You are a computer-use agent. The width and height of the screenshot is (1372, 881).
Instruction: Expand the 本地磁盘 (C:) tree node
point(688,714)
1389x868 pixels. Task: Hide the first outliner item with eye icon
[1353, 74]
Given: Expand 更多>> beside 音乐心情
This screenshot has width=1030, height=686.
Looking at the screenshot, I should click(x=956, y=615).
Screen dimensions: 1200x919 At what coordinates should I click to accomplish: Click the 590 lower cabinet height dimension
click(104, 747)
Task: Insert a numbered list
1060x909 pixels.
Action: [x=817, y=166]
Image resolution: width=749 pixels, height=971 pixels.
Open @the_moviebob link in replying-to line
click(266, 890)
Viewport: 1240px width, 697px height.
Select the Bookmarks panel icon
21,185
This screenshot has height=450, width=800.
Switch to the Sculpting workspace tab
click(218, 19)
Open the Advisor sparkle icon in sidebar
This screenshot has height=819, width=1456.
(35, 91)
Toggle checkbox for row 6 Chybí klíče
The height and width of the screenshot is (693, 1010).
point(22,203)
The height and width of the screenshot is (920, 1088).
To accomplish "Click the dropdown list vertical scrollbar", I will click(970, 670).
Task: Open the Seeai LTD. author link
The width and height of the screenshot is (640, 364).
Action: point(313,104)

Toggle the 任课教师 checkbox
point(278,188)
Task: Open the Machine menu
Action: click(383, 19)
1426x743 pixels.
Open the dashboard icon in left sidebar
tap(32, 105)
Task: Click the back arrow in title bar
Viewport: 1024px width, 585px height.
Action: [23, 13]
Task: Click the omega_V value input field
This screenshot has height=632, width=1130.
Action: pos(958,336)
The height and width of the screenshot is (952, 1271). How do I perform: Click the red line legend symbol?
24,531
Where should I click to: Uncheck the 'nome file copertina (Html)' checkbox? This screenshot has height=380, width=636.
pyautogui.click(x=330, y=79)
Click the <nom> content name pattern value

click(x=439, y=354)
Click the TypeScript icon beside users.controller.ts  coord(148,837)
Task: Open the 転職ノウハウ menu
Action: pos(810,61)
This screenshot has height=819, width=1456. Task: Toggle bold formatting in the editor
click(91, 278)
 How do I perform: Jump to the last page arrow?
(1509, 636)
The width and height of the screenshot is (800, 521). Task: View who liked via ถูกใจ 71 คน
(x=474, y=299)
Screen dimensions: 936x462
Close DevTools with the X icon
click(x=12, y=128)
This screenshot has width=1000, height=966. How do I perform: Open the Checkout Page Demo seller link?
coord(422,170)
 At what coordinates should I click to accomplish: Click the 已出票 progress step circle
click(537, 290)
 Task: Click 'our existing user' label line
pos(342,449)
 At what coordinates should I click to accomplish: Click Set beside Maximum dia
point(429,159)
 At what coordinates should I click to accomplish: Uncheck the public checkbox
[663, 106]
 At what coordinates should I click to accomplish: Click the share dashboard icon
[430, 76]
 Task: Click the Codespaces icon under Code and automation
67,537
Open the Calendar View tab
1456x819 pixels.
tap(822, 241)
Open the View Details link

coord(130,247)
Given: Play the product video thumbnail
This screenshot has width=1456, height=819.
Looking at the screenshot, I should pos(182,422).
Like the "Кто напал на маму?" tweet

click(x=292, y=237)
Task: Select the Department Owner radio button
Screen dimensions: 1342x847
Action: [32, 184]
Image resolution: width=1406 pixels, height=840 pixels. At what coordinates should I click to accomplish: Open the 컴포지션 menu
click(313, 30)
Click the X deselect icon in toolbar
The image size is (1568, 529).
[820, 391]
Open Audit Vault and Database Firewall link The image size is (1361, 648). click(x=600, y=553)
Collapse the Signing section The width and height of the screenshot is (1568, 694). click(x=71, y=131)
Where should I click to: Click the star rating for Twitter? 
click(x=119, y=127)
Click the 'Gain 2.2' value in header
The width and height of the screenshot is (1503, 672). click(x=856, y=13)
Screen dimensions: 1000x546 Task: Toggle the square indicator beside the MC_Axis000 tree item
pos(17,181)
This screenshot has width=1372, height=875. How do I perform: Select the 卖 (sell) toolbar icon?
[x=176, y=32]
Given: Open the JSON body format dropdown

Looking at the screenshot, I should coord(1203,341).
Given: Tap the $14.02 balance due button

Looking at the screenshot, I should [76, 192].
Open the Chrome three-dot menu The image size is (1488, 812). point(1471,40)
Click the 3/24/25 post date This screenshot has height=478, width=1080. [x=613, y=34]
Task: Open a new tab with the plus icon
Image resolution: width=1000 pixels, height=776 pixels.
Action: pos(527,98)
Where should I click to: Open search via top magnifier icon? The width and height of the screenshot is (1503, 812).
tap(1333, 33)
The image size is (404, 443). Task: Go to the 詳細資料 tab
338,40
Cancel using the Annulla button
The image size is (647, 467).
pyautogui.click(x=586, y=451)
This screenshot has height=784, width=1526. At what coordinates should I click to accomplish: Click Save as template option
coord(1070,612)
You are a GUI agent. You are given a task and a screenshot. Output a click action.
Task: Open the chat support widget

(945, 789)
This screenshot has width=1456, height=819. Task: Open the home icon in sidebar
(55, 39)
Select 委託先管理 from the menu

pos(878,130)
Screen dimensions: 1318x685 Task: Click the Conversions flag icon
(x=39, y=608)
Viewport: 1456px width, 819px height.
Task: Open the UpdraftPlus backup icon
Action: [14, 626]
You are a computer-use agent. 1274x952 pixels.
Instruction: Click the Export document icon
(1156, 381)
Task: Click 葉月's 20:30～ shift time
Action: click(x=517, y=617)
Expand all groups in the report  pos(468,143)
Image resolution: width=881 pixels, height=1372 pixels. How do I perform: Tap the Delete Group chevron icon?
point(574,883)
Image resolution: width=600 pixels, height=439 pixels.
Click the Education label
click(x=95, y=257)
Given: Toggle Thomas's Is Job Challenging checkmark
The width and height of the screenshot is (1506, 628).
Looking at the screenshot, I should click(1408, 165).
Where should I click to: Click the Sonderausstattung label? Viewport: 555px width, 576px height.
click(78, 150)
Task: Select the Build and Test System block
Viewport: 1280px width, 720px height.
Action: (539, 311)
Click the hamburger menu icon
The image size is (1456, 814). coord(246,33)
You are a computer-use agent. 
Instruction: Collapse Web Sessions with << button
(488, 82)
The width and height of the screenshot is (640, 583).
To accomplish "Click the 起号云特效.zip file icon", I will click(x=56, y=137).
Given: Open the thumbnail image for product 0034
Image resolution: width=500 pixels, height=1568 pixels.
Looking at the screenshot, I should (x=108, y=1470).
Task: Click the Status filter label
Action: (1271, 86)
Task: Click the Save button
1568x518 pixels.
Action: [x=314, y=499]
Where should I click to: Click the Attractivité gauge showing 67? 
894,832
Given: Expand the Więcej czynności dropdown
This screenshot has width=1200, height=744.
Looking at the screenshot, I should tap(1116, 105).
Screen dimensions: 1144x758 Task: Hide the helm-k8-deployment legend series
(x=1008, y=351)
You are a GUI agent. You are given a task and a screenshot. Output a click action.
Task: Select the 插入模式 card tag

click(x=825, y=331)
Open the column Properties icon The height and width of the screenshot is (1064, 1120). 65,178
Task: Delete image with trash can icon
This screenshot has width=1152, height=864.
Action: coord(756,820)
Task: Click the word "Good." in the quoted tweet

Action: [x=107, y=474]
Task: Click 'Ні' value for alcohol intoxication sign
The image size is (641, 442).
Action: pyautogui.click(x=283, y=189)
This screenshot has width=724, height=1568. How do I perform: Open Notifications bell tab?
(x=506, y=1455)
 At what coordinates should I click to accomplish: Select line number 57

## YOUR OBJECTIVE
Can you rewrite every one of the records above with "sidebar" replaced by "side panel" and nothing else altered?

## OUTPUT OF THE EXERCISE
You are a computer-use agent. The width and height of the screenshot is (1372, 881).
Instruction: Expand the 本地磁盘 (C:) tree node
point(688,714)
1389x868 pixels. Task: Hide the first outliner item with eye icon
[1353, 74]
Given: Expand 更多>> beside 音乐心情
This screenshot has width=1030, height=686.
Looking at the screenshot, I should click(x=956, y=615).
Screen dimensions: 1200x919 At what coordinates should I click to accomplish: Click the 590 lower cabinet height dimension
click(104, 747)
Task: Insert a numbered list
1060x909 pixels.
Action: [x=817, y=166]
Image resolution: width=749 pixels, height=971 pixels.
Open @the_moviebob link in replying-to line
click(266, 890)
Viewport: 1240px width, 697px height.
Select the Bookmarks panel icon
21,185
This screenshot has height=450, width=800.
Switch to the Sculpting workspace tab
click(218, 19)
Open the Advisor sparkle icon in side panel
This screenshot has height=819, width=1456.
(35, 91)
Toggle checkbox for row 6 Chybí klíče
The height and width of the screenshot is (693, 1010).
point(22,203)
The height and width of the screenshot is (920, 1088).
To accomplish "Click the dropdown list vertical scrollbar", I will click(970, 670).
Task: Open the Seeai LTD. author link
The width and height of the screenshot is (640, 364).
Action: point(313,104)

Toggle the 任课教师 checkbox
point(278,188)
Task: Open the Machine menu
Action: click(383, 19)
1426x743 pixels.
Open the dashboard icon in left side panel
tap(32, 105)
Task: Click the back arrow in title bar
Viewport: 1024px width, 585px height.
Action: [23, 13]
Task: Click the omega_V value input field
This screenshot has height=632, width=1130.
Action: pos(958,336)
The height and width of the screenshot is (952, 1271). How do I perform: Click the red line legend symbol?
24,531
Where should I click to: Uncheck the 'nome file copertina (Html)' checkbox? This screenshot has height=380, width=636.
pyautogui.click(x=330, y=79)
Click the <nom> content name pattern value

click(x=439, y=354)
Click the TypeScript icon beside users.controller.ts  coord(148,837)
Task: Open the 転職ノウハウ menu
Action: pos(810,61)
This screenshot has height=819, width=1456. Task: Toggle bold formatting in the editor
click(91, 278)
 How do I perform: Jump to the last page arrow?
(1509, 636)
The width and height of the screenshot is (800, 521). Task: View who liked via ถูกใจ 71 คน
(x=474, y=299)
Screen dimensions: 936x462
Close DevTools with the X icon
click(x=12, y=128)
This screenshot has width=1000, height=966. How do I perform: Open the Checkout Page Demo seller link?
coord(422,170)
 At what coordinates should I click to accomplish: Click the 已出票 progress step circle
click(537, 290)
 Task: Click 'our existing user' label line
pos(342,449)
 At what coordinates should I click to accomplish: Click Set beside Maximum dia
point(429,159)
 At what coordinates should I click to accomplish: Uncheck the public checkbox
[663, 106]
 At what coordinates should I click to accomplish: Click the share dashboard icon
[430, 76]
 Task: Click the Codespaces icon under Code and automation
67,537
Open the Calendar View tab
1456x819 pixels.
tap(822, 241)
Open the View Details link

coord(130,247)
Given: Play the product video thumbnail
This screenshot has width=1456, height=819.
Looking at the screenshot, I should pos(182,422).
Like the "Кто напал на маму?" tweet

click(x=292, y=237)
Task: Select the Department Owner radio button
Screen dimensions: 1342x847
Action: [32, 184]
Image resolution: width=1406 pixels, height=840 pixels. At what coordinates should I click to accomplish: Open the 컴포지션 menu
click(313, 30)
Click the X deselect icon in toolbar
The image size is (1568, 529).
[820, 391]
Open Audit Vault and Database Firewall link The image size is (1361, 648). click(x=600, y=553)
Collapse the Signing section The width and height of the screenshot is (1568, 694). click(x=71, y=131)
Where should I click to: Click the star rating for Twitter? 
click(x=119, y=127)
Click the 'Gain 2.2' value in header
The width and height of the screenshot is (1503, 672). click(x=856, y=13)
Screen dimensions: 1000x546 Task: Toggle the square indicator beside the MC_Axis000 tree item
pos(17,181)
This screenshot has width=1372, height=875. How do I perform: Select the 卖 (sell) toolbar icon?
[x=176, y=32]
Given: Open the JSON body format dropdown

Looking at the screenshot, I should coord(1203,341).
Given: Tap the $14.02 balance due button

Looking at the screenshot, I should [76, 192].
Open the Chrome three-dot menu The image size is (1488, 812). point(1471,40)
Click the 3/24/25 post date This screenshot has height=478, width=1080. [x=613, y=34]
Task: Open a new tab with the plus icon
Image resolution: width=1000 pixels, height=776 pixels.
Action: pos(527,98)
Where should I click to: Open search via top magnifier icon? The width and height of the screenshot is (1503, 812).
tap(1333, 33)
The image size is (404, 443). Task: Go to the 詳細資料 tab
338,40
Cancel using the Annulla button
The image size is (647, 467).
pyautogui.click(x=586, y=451)
This screenshot has height=784, width=1526. At what coordinates should I click to accomplish: Click Save as template option
coord(1070,612)
You are a GUI agent. You are given a task and a screenshot. Output a click action.
Task: Open the chat support widget

(945, 789)
This screenshot has width=1456, height=819. Task: Open the home icon in side panel
(55, 39)
Select 委託先管理 from the menu

pos(878,130)
Screen dimensions: 1318x685 Task: Click the Conversions flag icon
(x=39, y=608)
Viewport: 1456px width, 819px height.
Task: Open the UpdraftPlus backup icon
Action: [14, 626]
You are a computer-use agent. 1274x952 pixels.
Instruction: Click the Export document icon
(1156, 381)
Task: Click 葉月's 20:30～ shift time
Action: click(x=517, y=617)
Expand all groups in the report  pos(468,143)
Image resolution: width=881 pixels, height=1372 pixels. How do I perform: Tap the Delete Group chevron icon?
point(574,883)
Image resolution: width=600 pixels, height=439 pixels.
Click the Education label
click(x=95, y=257)
Given: Toggle Thomas's Is Job Challenging checkmark
The width and height of the screenshot is (1506, 628).
Looking at the screenshot, I should click(1408, 165).
Where should I click to: Click the Sonderausstattung label? Viewport: 555px width, 576px height.
click(78, 150)
Task: Select the Build and Test System block
Viewport: 1280px width, 720px height.
Action: (539, 311)
Click the hamburger menu icon
The image size is (1456, 814). coord(246,33)
You are a computer-use agent. 
Instruction: Collapse Web Sessions with << button
(488, 82)
The width and height of the screenshot is (640, 583).
To accomplish "Click the 起号云特效.zip file icon", I will click(x=56, y=137).
Given: Open the thumbnail image for product 0034
Image resolution: width=500 pixels, height=1568 pixels.
Looking at the screenshot, I should (x=108, y=1470).
Task: Click the Status filter label
Action: (1271, 86)
Task: Click the Save button
1568x518 pixels.
Action: [x=314, y=499]
Where should I click to: Click the Attractivité gauge showing 67? 
894,832
Given: Expand the Więcej czynności dropdown
This screenshot has width=1200, height=744.
Looking at the screenshot, I should tap(1116, 105).
Screen dimensions: 1144x758 Task: Hide the helm-k8-deployment legend series
(x=1008, y=351)
You are a GUI agent. You are given a task and a screenshot. Output a click action.
Task: Select the 插入模式 card tag

click(x=825, y=331)
Open the column Properties icon The height and width of the screenshot is (1064, 1120). 65,178
Task: Delete image with trash can icon
This screenshot has width=1152, height=864.
Action: coord(756,820)
Task: Click the word "Good." in the quoted tweet

Action: [x=107, y=474]
Task: Click 'Ні' value for alcohol intoxication sign
The image size is (641, 442).
Action: pyautogui.click(x=283, y=189)
This screenshot has width=724, height=1568. How do I perform: Open Notifications bell tab?
(x=506, y=1455)
 At what coordinates should I click to accomplish: Select line number 57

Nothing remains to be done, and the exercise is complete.